— start QUOTED TEXT —
\input itemize
\def\title{Binary tree insertion}
\def\topofcontents{\null\vfill
  \titlefalse % include headline on the contents page
  \def\rheader{\hfil}
  \centerline{\titlefont Inserting into an ordered binary tree}
  \vfill}

@*Preliminaries.
Our object is to design a verified binary tree insertion routine.
To make our lives easier, we will employ some simplifications:
\itemize
\item We will use iteration instead of recursion.
\item We will use Dijkstra's language of guarded commands
\item We will assume the existence of a tree data type, such that 
	if |t| is a tree either |t| is empty (|t=emptyset|) or 
	|t| has a left subtree, a right subtree, and a datum 
	(|t=<<l,d,r>>|). If |t=<<l,d,r>>|, we may write |t.l| for |l|,
|t.d| for |d|, and |t.r| for |r|.
— end QUOTED TEXT —
— start INPUT ROWS —
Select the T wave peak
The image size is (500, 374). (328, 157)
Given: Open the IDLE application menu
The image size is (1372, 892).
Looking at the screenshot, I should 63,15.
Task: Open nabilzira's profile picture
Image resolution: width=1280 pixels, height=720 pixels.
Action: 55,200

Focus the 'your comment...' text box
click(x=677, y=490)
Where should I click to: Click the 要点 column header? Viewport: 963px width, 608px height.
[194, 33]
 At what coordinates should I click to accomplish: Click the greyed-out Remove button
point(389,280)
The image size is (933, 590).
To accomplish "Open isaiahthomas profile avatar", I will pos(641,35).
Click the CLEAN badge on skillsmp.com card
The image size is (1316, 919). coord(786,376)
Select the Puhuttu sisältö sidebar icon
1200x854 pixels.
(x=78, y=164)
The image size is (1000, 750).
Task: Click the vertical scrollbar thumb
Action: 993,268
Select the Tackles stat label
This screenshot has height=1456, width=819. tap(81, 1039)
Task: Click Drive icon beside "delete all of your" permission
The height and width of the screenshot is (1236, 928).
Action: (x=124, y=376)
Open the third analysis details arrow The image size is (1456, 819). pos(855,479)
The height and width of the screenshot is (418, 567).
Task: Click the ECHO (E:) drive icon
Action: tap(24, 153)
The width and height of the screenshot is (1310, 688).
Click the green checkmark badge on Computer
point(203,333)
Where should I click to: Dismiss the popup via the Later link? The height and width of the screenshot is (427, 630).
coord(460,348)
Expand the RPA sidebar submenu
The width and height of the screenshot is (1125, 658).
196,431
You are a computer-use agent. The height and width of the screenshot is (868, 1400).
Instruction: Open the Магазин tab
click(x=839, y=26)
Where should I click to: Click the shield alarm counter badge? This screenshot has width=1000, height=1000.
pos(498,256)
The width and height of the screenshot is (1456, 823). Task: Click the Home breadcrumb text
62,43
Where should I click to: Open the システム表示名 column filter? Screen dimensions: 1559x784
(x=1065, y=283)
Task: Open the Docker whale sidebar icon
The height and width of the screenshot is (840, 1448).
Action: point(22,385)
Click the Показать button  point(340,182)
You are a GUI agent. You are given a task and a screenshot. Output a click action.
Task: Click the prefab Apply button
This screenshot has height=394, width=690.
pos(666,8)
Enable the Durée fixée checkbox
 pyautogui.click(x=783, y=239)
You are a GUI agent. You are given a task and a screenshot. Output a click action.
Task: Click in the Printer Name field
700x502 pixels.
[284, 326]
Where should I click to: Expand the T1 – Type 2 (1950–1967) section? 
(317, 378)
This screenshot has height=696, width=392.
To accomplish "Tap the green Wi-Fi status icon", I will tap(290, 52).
— end INPUT ROWS —
§ REQUIREMENTS:
[a] Could you give the listing lines from the line with "You are a computer-use" up to and including the line with "(x=1065, y=283)" again, swapping "breadcrumb" for "navigation" and leaving everything else unchanged?
[b] Can you extend the binary tree insertion write-up from where it stops?

§ ANSWERS IN ORDER:
[a]
You are a computer-use agent. The height and width of the screenshot is (868, 1400).
Instruction: Open the Магазин tab
click(x=839, y=26)
Where should I click to: Click the shield alarm counter badge? This screenshot has width=1000, height=1000.
pos(498,256)
The width and height of the screenshot is (1456, 823). Task: Click the Home navigation text
62,43
Where should I click to: Open the システム表示名 column filter? Screen dimensions: 1559x784
(x=1065, y=283)

[b]
\item We will assume sequences; if |s| is a sequence then either |s|
is empty (|s=empty|) or |s| is an element followed by a sequence (|s=z
Z|).
\item We have a membership operator |member| that will test for
membership in sequences or trees. 
\enditemize
@ We want to talk about ordered binary trees, so we'll want the
notion.
@c
ordered.emptyset == true;
ordered.<<l,d,r>>==ordered.l & ordered.r &@| 
(forall y:y member l: y<=d) &@| (forall y: y member r: y>=d);

@ Our mission is to insert a datum |x| into a binary tree |T| such that
the resulting tree is ordered.
We'll do this by creating a new tree |t| which is ordered and the
membership of which is the union of the membership of |t| with
$\{x\}$.
We don't care exactly what happens if |x| is already in the tree,
although we could add a postcondition |x member T ==> T=t|.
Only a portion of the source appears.